→ **Exercise data**
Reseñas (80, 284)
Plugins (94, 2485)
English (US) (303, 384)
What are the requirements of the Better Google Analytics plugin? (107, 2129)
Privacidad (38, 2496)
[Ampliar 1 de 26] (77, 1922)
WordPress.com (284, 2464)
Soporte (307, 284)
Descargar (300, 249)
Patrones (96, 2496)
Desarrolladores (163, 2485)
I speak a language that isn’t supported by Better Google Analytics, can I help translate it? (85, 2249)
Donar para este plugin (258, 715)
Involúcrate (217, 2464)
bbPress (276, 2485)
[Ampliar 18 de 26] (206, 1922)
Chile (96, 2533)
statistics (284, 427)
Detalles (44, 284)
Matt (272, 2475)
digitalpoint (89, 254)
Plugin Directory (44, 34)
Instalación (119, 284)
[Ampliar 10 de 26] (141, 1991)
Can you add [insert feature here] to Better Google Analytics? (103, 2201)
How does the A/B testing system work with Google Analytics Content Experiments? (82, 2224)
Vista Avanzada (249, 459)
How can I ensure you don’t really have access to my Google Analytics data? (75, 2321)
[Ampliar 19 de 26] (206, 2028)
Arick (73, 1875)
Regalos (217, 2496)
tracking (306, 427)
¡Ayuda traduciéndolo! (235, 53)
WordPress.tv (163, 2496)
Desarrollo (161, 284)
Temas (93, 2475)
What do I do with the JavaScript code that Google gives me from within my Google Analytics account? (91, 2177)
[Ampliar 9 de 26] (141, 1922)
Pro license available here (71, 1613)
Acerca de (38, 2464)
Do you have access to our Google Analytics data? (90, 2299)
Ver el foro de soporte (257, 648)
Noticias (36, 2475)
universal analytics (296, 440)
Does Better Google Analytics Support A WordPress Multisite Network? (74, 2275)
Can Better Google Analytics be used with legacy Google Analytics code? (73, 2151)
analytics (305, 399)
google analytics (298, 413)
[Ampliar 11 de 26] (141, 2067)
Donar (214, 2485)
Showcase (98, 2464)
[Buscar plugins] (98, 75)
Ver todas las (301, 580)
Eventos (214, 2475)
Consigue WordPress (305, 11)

→ **Task statement**
From the data above, reproduce word for word the lines running from the line with "traduciéndolo! (235, 53)" to the line with "[Ampliar 9 de 26] (141, 1922)", ends included.

→ **Result of the exercise**
¡Ayuda traduciéndolo! (235, 53)
WordPress.tv (163, 2496)
Desarrollo (161, 284)
Temas (93, 2475)
What do I do with the JavaScript code that Google gives me from within my Google Analytics account? (91, 2177)
[Ampliar 9 de 26] (141, 1922)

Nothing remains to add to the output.